Screenshot grounding data
== == ==

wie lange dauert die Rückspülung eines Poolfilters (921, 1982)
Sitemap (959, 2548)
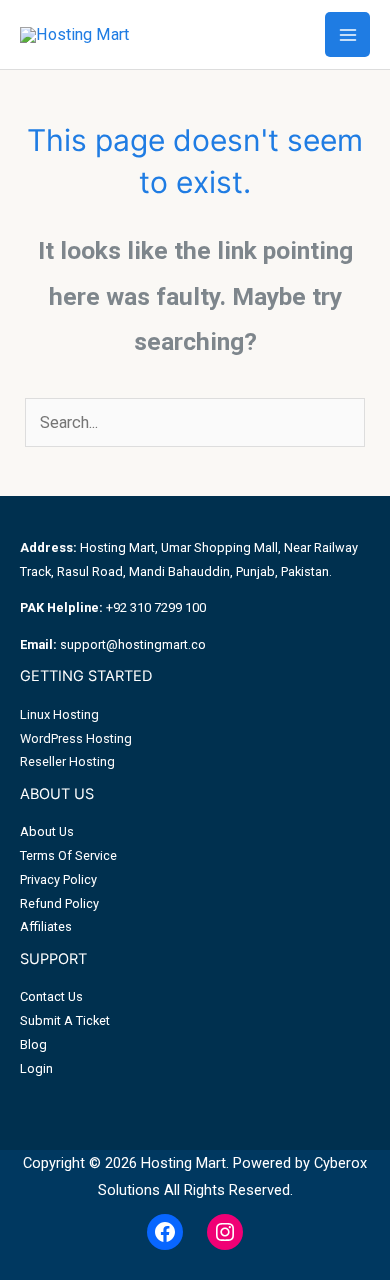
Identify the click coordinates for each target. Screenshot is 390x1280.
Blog (33, 1044)
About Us (47, 831)
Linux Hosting (59, 714)
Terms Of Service (68, 855)
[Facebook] (165, 1232)
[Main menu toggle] (347, 34)
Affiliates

== == ==

EXERCISE: Every last line above must be reproduced as written, and no pictures belong in the copy.

RESULT BELOW:
wie lange dauert die Rückspülung eines Poolfilters (921, 1982)
Sitemap (959, 2548)
Identify the click coordinates for each target. Screenshot is 390x1280.
Blog (33, 1044)
About Us (47, 831)
Linux Hosting (59, 714)
Terms Of Service (68, 855)
[Facebook] (165, 1232)
[Main menu toggle] (347, 34)
Affiliates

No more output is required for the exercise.